* _Source text_:

During this conversation, one of the Beta staffers said “I wish our chapters could recruit every year the way we recruit for our expansions.” In other words, what would it look like if chapters did expansion every year instead of participating in a campus formal recruitment process? Instead of sorting through the always joiners, recruitment could consist of chapters going out and setting up shop in the student union, getting referrals from faculty and administrators, meeting a lot of maybe or never joiners, having conversations with them, and getting the right guys to join for the right reasons.

This conversation led me to a fun thought experiment – what would it look like if we just got rid of formal recruitment and let each fraternity do recruitment in the manner they saw best?

I have a theory as to what would happen if we got rid of formal recruitment – McCreary’s Theory of Natural Selection. For the sake of this post, I’m only going to speculate on what would happen with IFC fraternities – I doubt the NPC has any plans to scrap the formal recruitment process any time soon, and certainly the membership intake process deserves a blog post of its own, so we’ll just talk about IFC fraternities for the remainder of this post.

Here are the three main postulates of McCreary’s Theory of Natural Selection:

Postulate #1 - Time and Pressure Are Inversely Correlated. The less time you give fraternities to make decisions about new members, the more pressure they will be under to conform and “recruit like the other groups.” When given only a few weeks at the beginning of a Fall semester, there is a mad dash among fraternities to go out and woo the “always joiners” who sign up for fraternity recruitment. Knowing that, often, these students are seeking to join for social reasons, recruitment quickly devolves into a race to see which fraternity can show prospective members the best time, showcasing only the social elements of brotherhood, with the result being the wrong people joining for the wrong reasons. However, if fraternities are not working under such a tight time frame, they will be under less pressure to conform, more comfortable doing recruitment in the manner that is more natural and comfortable for them. This recruitment may take on a social flare, with some chapters choosing to continue using alcohol to recruit, but fraternities looking for other ways to recruit won’t feel as much pressure to conform and can take their time in finding the right members.

* _Provided records_:
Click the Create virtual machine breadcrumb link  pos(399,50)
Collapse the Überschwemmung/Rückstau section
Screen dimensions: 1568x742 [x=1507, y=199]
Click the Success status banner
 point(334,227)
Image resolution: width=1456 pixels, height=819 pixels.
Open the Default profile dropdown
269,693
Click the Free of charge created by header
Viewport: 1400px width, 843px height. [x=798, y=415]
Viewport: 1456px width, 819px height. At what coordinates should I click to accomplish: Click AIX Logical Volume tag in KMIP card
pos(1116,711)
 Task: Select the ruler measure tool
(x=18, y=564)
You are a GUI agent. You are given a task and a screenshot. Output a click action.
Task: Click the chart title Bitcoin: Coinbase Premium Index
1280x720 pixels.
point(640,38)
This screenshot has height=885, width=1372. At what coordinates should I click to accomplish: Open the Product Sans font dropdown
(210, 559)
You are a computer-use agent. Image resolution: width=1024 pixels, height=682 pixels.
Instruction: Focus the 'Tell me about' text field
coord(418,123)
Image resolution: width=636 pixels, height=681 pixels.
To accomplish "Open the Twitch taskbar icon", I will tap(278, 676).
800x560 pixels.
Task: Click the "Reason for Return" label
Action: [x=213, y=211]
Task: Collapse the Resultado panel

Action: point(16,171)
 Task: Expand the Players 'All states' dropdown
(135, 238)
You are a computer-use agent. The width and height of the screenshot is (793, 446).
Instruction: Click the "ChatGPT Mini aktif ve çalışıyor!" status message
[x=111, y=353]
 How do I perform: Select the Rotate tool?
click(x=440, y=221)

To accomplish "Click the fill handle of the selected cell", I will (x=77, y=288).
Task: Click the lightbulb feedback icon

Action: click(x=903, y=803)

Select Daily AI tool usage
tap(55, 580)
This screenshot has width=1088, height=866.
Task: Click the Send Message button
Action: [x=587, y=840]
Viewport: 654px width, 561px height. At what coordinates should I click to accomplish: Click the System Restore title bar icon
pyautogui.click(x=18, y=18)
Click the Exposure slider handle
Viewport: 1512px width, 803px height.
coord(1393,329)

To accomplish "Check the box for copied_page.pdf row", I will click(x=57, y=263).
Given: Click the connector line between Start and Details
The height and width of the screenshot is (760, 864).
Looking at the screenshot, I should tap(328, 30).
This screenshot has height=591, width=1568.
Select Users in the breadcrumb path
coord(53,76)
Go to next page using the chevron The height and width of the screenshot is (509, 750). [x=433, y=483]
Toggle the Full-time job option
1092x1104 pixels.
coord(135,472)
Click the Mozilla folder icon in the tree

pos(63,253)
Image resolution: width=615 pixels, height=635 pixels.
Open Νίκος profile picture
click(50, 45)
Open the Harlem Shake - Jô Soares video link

* _Directions_:
Write what comes next in the post about doing away with formal fraternity recruitment, starting right after its last sentence.

* _Result of the task_:
Postulate # 2 - Pressure and Variance Are Inversely Correlated. As far as I can tell, the formal recruitment process is primarily designed to eliminate as much variance as possible within a given fraternal community. This works exceptionally well with sororities – our research on brotherhood and sisterhood is a perfect demonstration of this. The sisterhood profiles of the sororities on a given campus all look fairly similar – there are only small differences between the various sororities in a given campus community. The entire statistical model behind sorority recruitment is designed with this end in mind – no sorority can get that much bigger than the rest. Everyone gets basically the same experience in every house, and the sorting of women into the various houses relies more on math than it does on culture or fit. The result is a fairly uniform experience with only minor differences between chapters. Ask a sorority member on your campus and she’ll tell you (if she has any objectivity at all) that she could see herself being happy in most of the sororities on campus.

In the last 30 years, with the onset of the campus-based fraternity/sorority advisor, many campuses have imposed a sorority-esque style of recruitment on the IFC fraternities, and my guess is that the long-term results of this have been disastrous (on another day we can discuss whether the fact that 65 percent of entry-level fraternity/sorority advisors are female and are merely replicating what they know has anything to do with this shift). We have slowly diminished the variance in our fraternity communities, and not in a good way. The “always joiners” who buy the stereotype are presented with no (or very few) alternatives to the stereotype during a very brief and contrived recruitment process, and the result has been entire fraternity communities that exist for no other reason than to provide a social experience for members. The variance has been eliminated, which means that the “best” fraternity on campus is often indistinguishable, or barely distinguishable, from the worst.

I theorize that if the pressure to recruit as many members as possible as quickly as possible were eliminated, then we would begin to see more variance within fraternal communities. Chapters who wanted to recruit the right people the right way would have more time and opportunity to do so, and the chapters who wanted to recruit with alcohol could do so and face the inevitable consequences of that decision. Fraternities could take their time, really getting to know potential members and the reasons they seek membership. Similarly, recruits would be under less pressure – they would have more time to evaluate their options and choose the group that best resonated with the experience they were seeking. The resulting fraternity community would be multi-tiered, with roughly equal portions of “good” chapters providing a values-based experience, “mediocre” chapters providing a hybrid values/social experience, and “bad” chapters providing only a social experience.

Once this sorting takes place (which will take several years), campus communities can then do a better job of recognizing and rewarding the “good” chapters, improving and assisting the “mediocre” chapters, and closing, reorganizing and fixing the “bad” chapters. In today’s climate, this formula is fairly difficult to follow, either because the differences between good and bad are often small, and/or there is a disproportionate number of bad chapters, and/or fraternity communities have become so stagnant and under-performing that our idea of what a “good” chapter is even supposed to look like has become terribly skewed.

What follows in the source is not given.